Investigation of multiphoton-induced fluorescence from solutions of 5-hydroxytryptophan
- Publisher: Royal Society of Chemistry
It is reported (Shear et al, Photochem.Photobiol. 65, 931 (1997) ) that multiphoton near infrared excitation of 5-hydroxytryptophan results in a transient product with green fluorescence. Visible fluorescence from multiphoton excitation enables detection of 5 hydroxytryptophan with extremely high sensitivity and also has potential applications in imaging of biological systems and investigation of protein dynamics. The characteristic fluorescence at 500 nm has now also been observed on one-photon photolysis of solutions at 308 nm, followed by excitation of fluorescence at 430 nm. Fluorescence was observed in aerated and deaerated solutions and in the presence of ascorbate. Enhancement of fluorescence was observed on addition of ethanol. Transient absorption experiments with 308 nm photolysis showed the formation of three transient species.
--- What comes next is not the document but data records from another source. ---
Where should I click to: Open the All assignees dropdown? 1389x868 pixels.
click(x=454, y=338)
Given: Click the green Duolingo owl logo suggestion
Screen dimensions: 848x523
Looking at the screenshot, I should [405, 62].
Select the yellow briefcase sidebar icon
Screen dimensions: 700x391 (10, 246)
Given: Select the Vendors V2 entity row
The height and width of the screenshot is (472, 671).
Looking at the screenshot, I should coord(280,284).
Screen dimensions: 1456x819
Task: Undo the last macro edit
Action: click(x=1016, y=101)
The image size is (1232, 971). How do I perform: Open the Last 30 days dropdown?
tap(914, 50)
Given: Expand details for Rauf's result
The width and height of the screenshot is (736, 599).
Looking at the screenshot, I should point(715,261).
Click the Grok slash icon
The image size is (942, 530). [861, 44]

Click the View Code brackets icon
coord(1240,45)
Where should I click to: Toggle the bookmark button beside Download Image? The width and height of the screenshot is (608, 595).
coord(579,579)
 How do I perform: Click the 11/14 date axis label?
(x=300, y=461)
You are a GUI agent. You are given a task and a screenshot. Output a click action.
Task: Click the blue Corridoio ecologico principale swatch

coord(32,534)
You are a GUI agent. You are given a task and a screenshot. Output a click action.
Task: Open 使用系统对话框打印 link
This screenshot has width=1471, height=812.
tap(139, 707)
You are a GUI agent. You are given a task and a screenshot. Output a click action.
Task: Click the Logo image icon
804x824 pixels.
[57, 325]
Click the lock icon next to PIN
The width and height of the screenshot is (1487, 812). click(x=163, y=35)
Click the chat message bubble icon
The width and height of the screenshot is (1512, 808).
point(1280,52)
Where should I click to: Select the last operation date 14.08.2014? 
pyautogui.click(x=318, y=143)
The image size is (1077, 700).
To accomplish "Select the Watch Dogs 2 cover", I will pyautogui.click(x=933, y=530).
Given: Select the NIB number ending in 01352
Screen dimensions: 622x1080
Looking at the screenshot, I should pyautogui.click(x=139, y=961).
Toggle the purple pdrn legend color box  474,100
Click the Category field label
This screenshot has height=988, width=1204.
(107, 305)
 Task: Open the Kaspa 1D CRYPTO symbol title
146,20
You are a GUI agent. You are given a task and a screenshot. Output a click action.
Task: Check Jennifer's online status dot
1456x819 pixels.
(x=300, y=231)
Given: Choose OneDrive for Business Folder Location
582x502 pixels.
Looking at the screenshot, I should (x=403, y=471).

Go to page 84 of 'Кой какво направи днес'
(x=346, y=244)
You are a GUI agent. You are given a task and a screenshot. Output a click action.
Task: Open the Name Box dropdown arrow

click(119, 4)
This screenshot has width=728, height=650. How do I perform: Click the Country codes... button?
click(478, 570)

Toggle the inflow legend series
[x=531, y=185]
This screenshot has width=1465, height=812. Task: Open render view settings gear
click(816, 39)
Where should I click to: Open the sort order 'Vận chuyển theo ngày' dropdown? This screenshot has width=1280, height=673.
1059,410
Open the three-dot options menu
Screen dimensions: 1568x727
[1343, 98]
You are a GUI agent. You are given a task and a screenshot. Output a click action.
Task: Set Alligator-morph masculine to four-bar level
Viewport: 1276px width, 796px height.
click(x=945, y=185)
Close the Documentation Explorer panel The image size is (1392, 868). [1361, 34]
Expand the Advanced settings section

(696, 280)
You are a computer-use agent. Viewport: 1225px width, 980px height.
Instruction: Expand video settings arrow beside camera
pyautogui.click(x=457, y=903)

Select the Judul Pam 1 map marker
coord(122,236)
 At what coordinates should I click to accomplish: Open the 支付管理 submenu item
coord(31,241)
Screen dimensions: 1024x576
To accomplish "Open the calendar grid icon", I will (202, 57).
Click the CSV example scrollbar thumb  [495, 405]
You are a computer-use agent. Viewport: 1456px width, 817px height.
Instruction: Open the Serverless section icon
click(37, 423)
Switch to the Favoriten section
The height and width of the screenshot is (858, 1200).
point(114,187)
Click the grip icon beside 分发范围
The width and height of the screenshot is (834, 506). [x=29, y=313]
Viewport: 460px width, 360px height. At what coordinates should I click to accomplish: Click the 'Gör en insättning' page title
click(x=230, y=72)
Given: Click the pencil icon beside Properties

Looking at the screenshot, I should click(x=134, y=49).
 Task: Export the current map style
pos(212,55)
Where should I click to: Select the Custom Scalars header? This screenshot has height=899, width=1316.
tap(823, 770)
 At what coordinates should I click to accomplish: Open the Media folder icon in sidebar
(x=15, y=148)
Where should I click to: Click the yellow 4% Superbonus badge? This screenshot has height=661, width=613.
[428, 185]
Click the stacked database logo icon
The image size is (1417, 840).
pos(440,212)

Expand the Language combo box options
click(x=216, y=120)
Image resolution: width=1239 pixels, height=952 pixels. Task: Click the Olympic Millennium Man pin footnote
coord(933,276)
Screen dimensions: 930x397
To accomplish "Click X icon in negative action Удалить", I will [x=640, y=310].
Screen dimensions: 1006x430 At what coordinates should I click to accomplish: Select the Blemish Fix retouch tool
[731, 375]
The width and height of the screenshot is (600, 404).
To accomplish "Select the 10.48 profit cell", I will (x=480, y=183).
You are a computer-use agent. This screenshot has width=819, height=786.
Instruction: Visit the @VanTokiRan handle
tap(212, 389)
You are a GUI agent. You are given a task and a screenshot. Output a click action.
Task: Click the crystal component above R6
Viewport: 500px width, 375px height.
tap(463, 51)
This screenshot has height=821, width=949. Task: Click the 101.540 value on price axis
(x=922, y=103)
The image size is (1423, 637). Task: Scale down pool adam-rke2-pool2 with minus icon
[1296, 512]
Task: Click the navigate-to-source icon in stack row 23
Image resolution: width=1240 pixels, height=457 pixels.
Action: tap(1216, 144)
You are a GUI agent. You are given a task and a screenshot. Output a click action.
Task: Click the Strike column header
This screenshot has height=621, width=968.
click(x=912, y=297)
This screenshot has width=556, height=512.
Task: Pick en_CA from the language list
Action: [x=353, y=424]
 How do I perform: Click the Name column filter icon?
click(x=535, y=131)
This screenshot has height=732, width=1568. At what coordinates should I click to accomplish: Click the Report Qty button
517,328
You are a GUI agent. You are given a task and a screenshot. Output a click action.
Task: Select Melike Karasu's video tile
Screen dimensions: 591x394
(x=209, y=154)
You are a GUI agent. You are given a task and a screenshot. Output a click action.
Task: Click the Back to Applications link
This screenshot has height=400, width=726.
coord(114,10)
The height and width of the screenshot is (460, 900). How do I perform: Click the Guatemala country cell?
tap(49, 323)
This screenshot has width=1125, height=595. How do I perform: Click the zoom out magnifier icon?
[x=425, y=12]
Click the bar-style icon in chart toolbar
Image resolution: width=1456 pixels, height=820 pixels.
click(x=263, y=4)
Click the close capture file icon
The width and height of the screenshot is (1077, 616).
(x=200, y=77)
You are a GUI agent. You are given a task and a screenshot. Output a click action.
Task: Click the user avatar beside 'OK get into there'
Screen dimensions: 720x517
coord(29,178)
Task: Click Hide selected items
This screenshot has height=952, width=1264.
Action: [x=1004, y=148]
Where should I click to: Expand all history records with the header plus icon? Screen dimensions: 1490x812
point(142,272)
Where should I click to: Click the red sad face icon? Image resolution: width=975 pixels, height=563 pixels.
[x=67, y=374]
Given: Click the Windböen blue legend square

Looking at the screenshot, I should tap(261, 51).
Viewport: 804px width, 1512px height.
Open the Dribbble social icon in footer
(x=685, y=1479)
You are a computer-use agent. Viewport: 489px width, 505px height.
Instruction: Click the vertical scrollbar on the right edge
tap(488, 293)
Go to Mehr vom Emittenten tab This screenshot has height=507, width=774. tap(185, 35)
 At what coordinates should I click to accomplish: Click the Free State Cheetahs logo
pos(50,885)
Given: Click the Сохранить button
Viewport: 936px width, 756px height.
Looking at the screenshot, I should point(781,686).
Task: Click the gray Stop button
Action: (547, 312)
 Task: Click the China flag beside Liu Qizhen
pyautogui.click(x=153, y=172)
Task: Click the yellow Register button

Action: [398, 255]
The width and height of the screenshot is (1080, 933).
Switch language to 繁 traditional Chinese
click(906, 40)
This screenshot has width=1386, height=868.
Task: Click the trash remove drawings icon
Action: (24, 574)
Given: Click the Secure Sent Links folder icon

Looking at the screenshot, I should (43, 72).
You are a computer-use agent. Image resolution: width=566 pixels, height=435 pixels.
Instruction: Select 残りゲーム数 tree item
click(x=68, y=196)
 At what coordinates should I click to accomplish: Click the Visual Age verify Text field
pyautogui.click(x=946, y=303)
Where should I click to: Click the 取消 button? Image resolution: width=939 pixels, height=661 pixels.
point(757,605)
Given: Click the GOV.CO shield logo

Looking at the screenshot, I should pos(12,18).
In the presence of ascorbate the radical formed by photoionisation was removed, revealing a long-lived species (τ > 1 ms)) with a similar absorption spectrum, which is ascribed to the fluorescing species. Fluorescence induced by multiphoton excitation had a lifetime of 910 ± 10 ps and was also unaffected by ascorbate. In the presence of organic solvents there was an increase in fluorescence lifetime, but a decrease in overall fluorescence intensity. The fluorescence intensity and fluorescence lifetime both decreased in acidic solution (pH < 3). It is suggested that the fluorescence originates not from the 5-indoxyl radical, but from a transient product formed by intramolecular rearrangement.